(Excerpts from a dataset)
%%

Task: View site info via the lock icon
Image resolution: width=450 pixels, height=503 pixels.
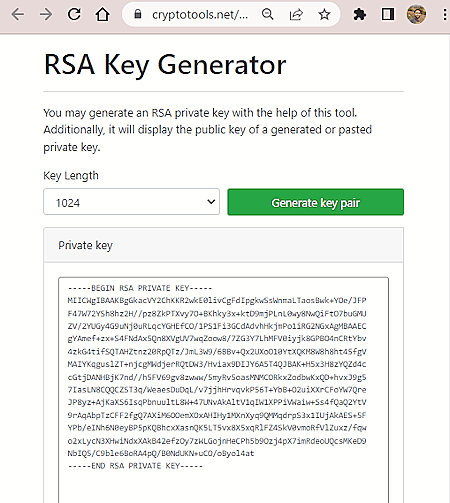Action: (x=138, y=14)
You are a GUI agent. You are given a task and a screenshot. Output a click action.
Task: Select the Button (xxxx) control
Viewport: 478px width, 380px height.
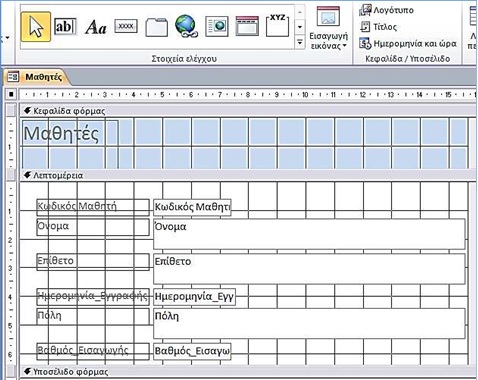pos(126,26)
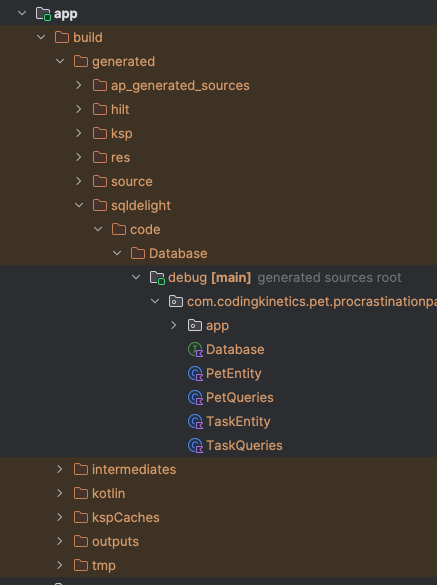Select the outputs folder

coord(115,541)
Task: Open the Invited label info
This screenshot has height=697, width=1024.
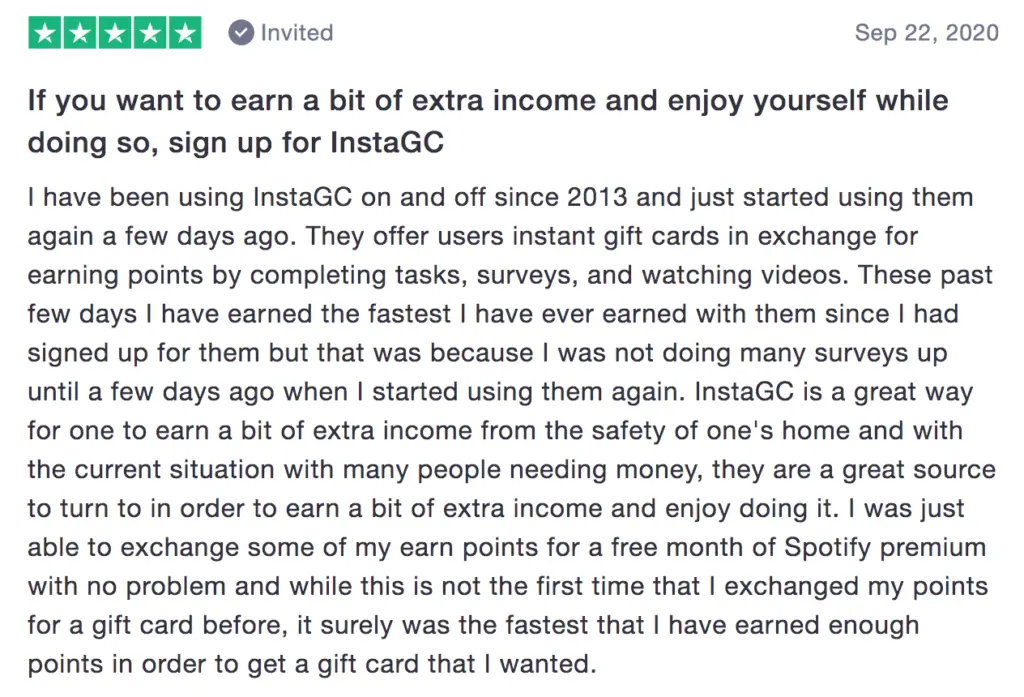Action: click(297, 33)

%%

=== Work request ===
Based on the entries above, give the number of lines with the string "info" and no further text.

=== Output for this task ===
2